▶ PROBLEM
Wherever "target" appears in a line of the listing, report that line.

▶ DATA SUPPLIED
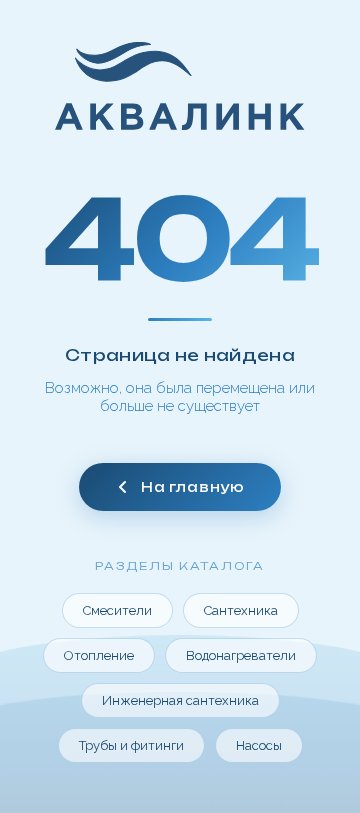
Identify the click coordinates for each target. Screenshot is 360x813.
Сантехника (241, 610)
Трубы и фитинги (131, 745)
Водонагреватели (241, 655)
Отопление (99, 655)
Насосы (259, 745)
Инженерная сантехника (180, 700)
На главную (193, 487)
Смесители (117, 610)
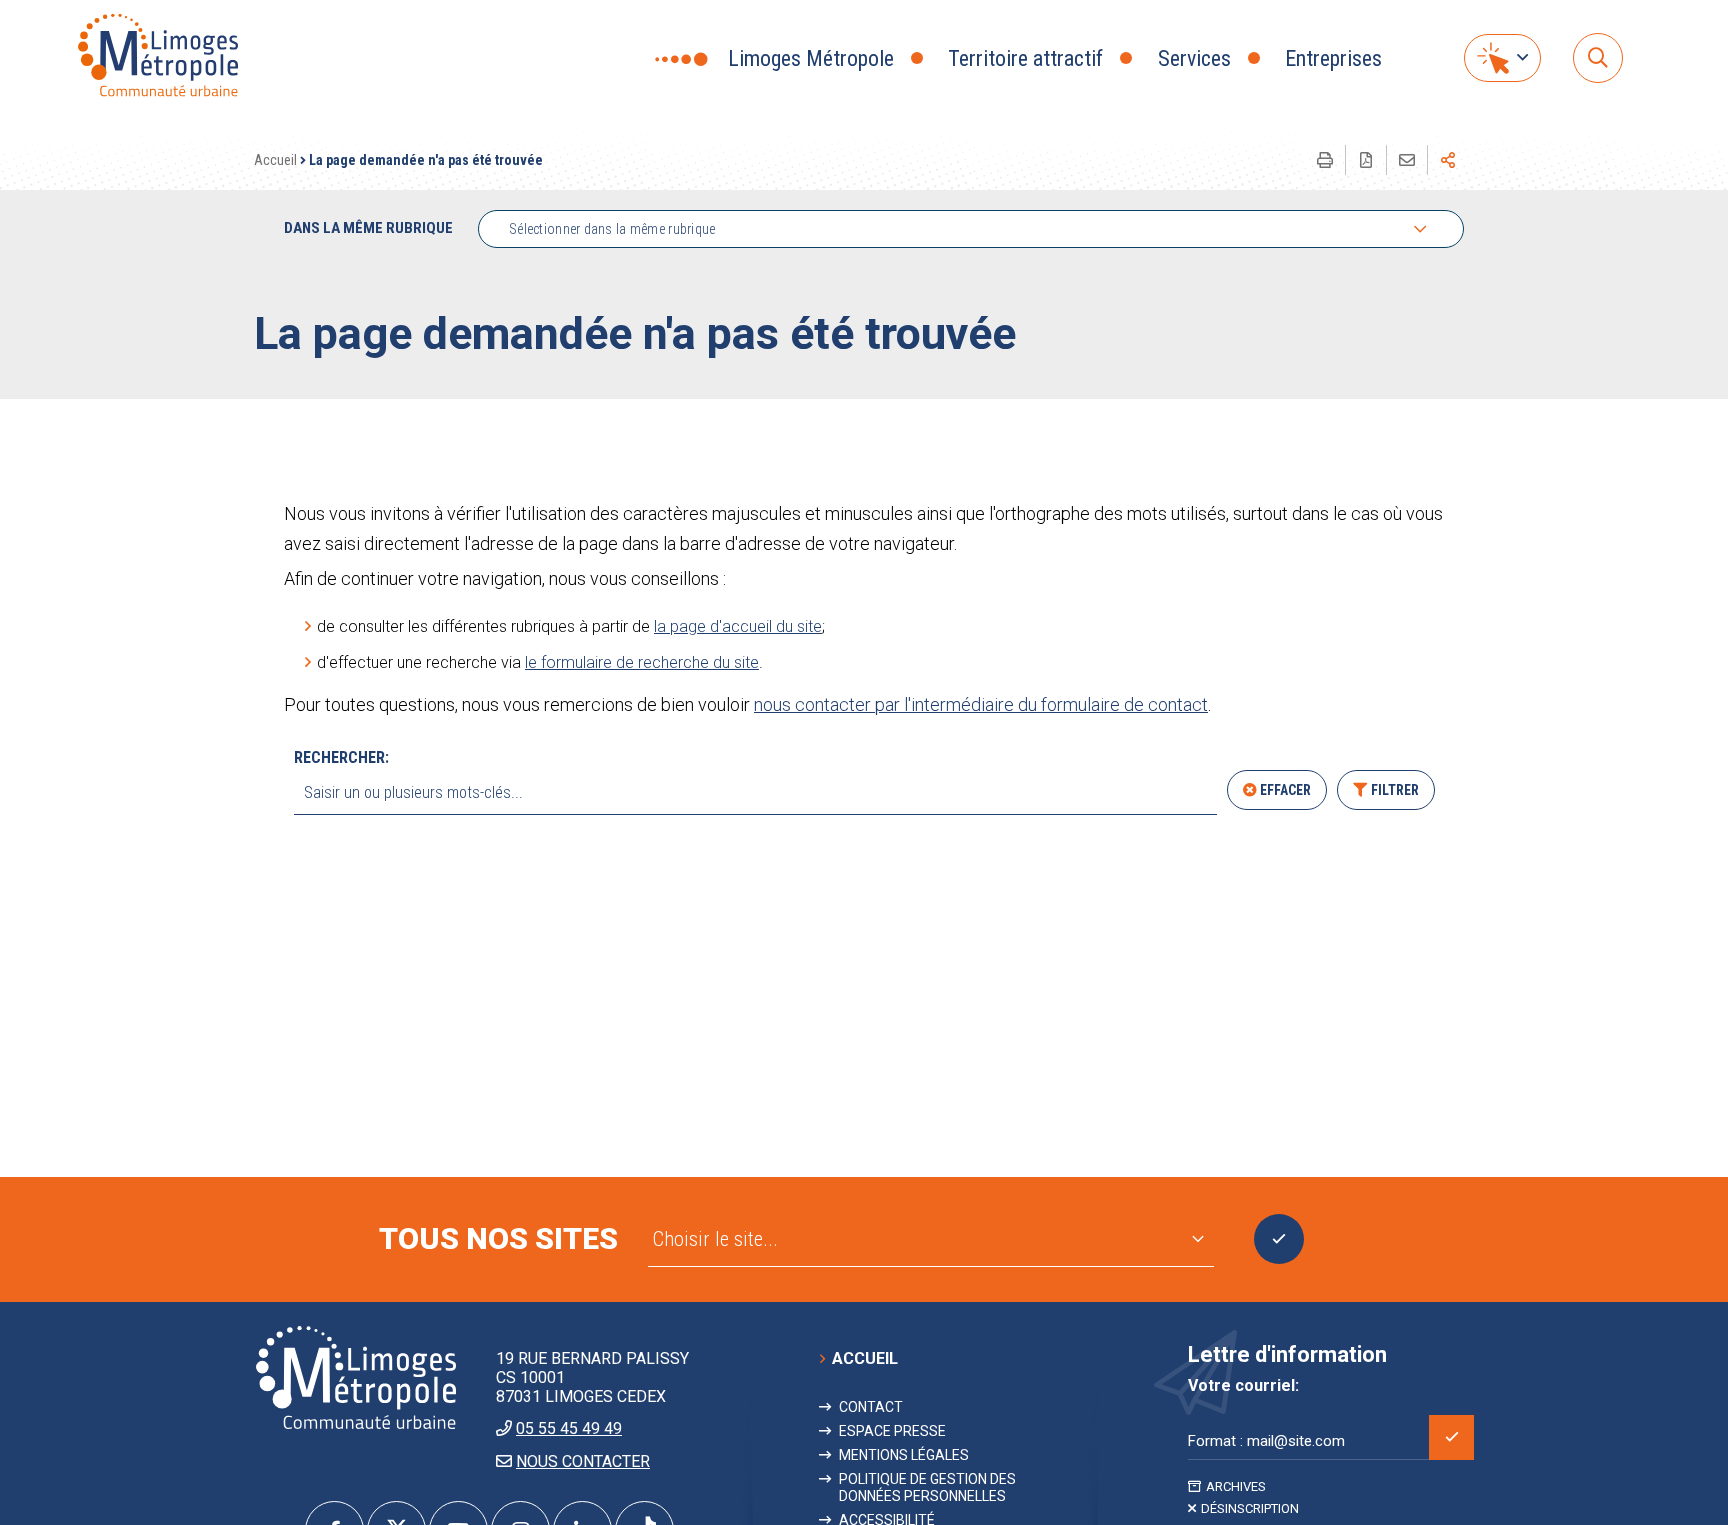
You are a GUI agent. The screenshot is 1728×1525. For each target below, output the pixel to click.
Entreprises (1333, 58)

▶ WRITTEN ANSWER
Identify the click coordinates for each target. Screenshot is 360x813.
You are a GUI agent. The screenshot is 1728×1525. For each target below, output the pixel to click.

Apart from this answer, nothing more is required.